The fact is that most of the modern Web is paid for by advertising. Although content producers are gradually adopting paywalls, most of what you see, and many mobile apps, exist because of advertising revenue. Attempts to maximise ad revenue saw a generation of ever-more invasive ads, with pop-overs, pop-unders, fly-ins, interstitials and more, widely despised by users and found to be largely ineffective when advertisers started tracking clicks instead of views.
And so the focus shifted to better targeted ads, the theory being that if you show a viewer an ad for a product you know he's interested in, the chances of engagement are orders of magnitude higher. How do you know what he's interested in? You track what sites he visits.
The theory works, but in practice it's struggling.

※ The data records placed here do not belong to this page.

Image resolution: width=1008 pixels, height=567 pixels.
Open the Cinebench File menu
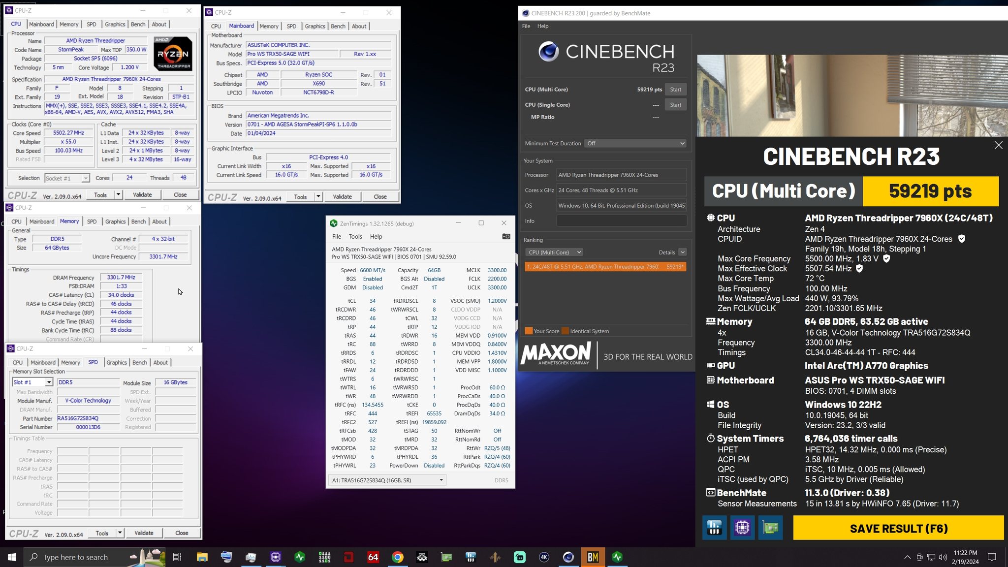click(x=526, y=26)
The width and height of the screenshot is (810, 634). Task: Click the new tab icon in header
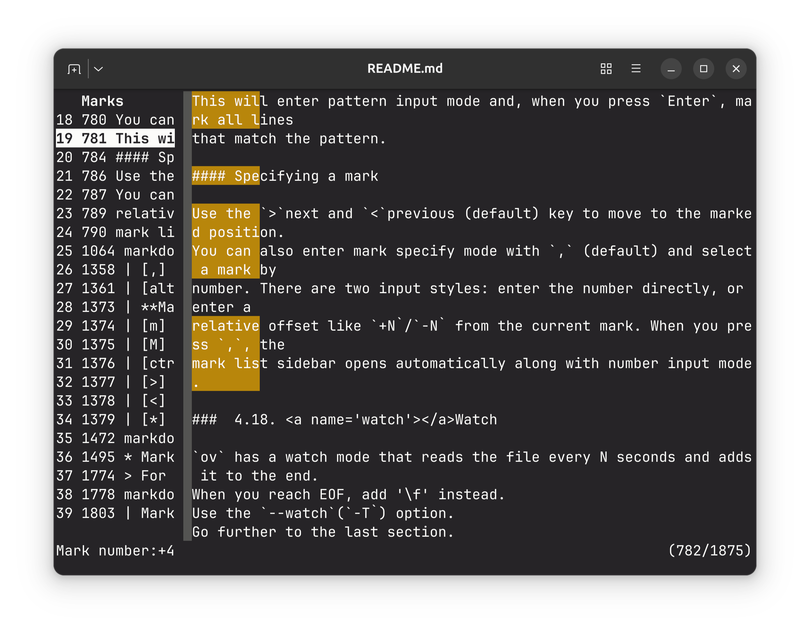coord(74,69)
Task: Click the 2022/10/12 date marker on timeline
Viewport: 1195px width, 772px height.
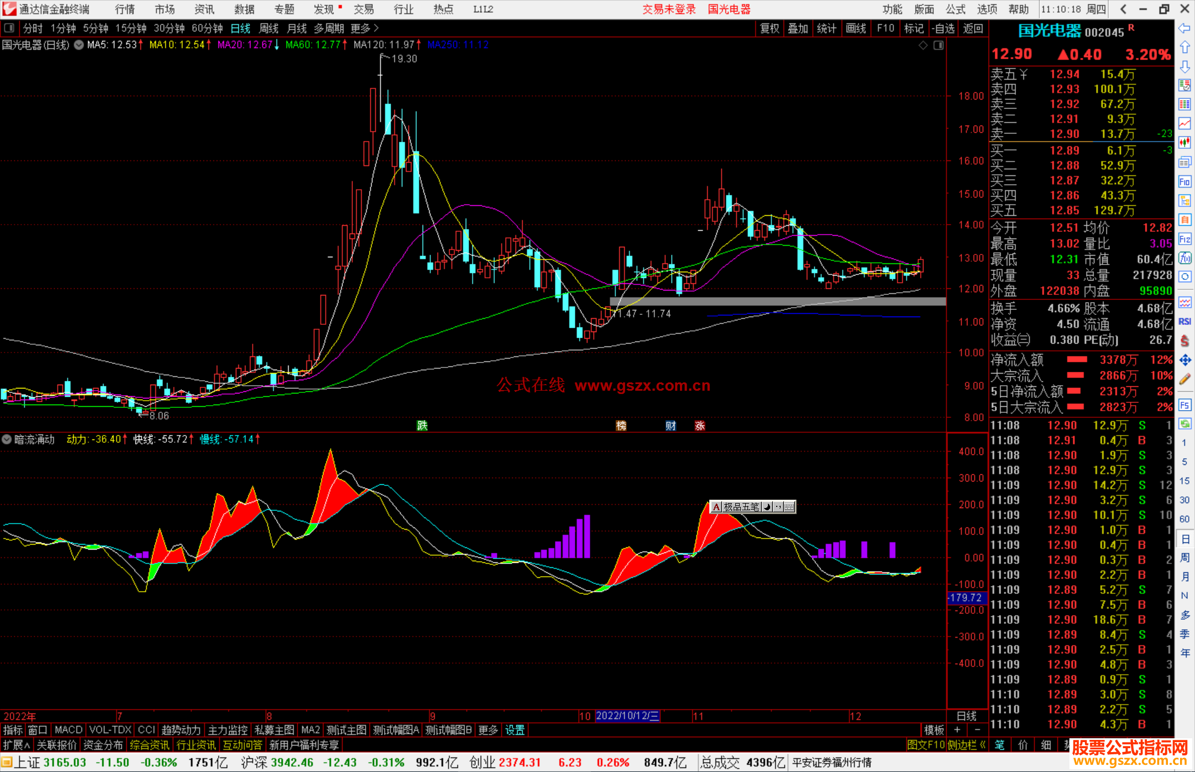Action: pos(627,716)
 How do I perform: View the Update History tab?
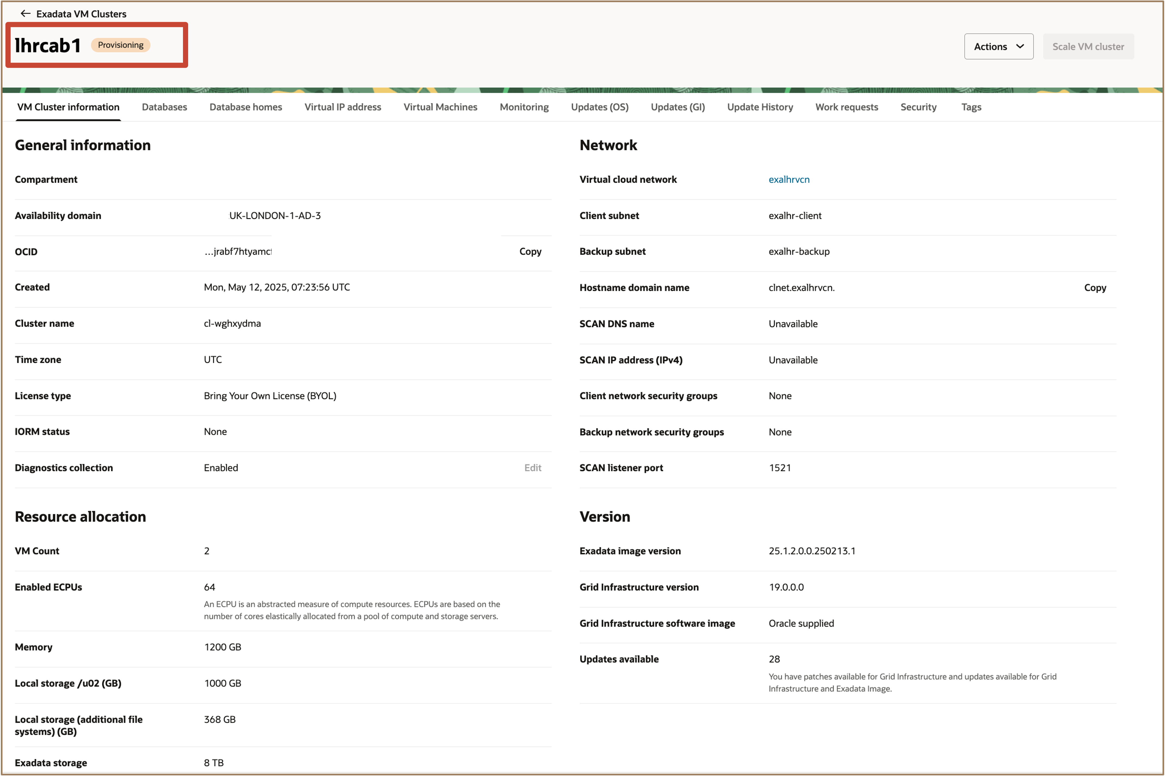pos(760,107)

It's struggling, because the Internet companies did an astoundingly bad job tackling privacy concerns early on, and ad-blockers entered the scene. On average, about a quarter of Web users block ads today, with a strong skew towards technically savvy users. Advertising may get better, but it just isn't reaching its audience. On mobile platforms, most browsers don't support the ad-blocking extensions, but some (notably Firefox) do, and there are alternative solutions as well.
In-app ads, for the time being, usually escape unblocked - and these are the very ads which aren't being tracked. In other words, the only ads some users are seeing are the very ones which started the problem in the first place.
Right now, everyone is making uncomfortable compromises. The ad platforms have to take the responsibility for putting users off online advertising in the first place. Content producers have to put up with losing a slice of revenue to ad-blockers. Users still have to endure advertising and are still fighting for privacy.
The new tracking technologies have an opportunity to ease the sting of those compromises, through transparency. Disclose to the user where and how they are being tracked, and what conclusions are being drawn, and how the data is being used and shared. That may, just may, be a way to unravel the Gordian knot of strong conflicting emotions in online advertising.
Or they may just tighten their grip on our data even more, to the probable delight of Wladimir Palant - the maintainer of the most popular ad-blocker, Adblock Plus.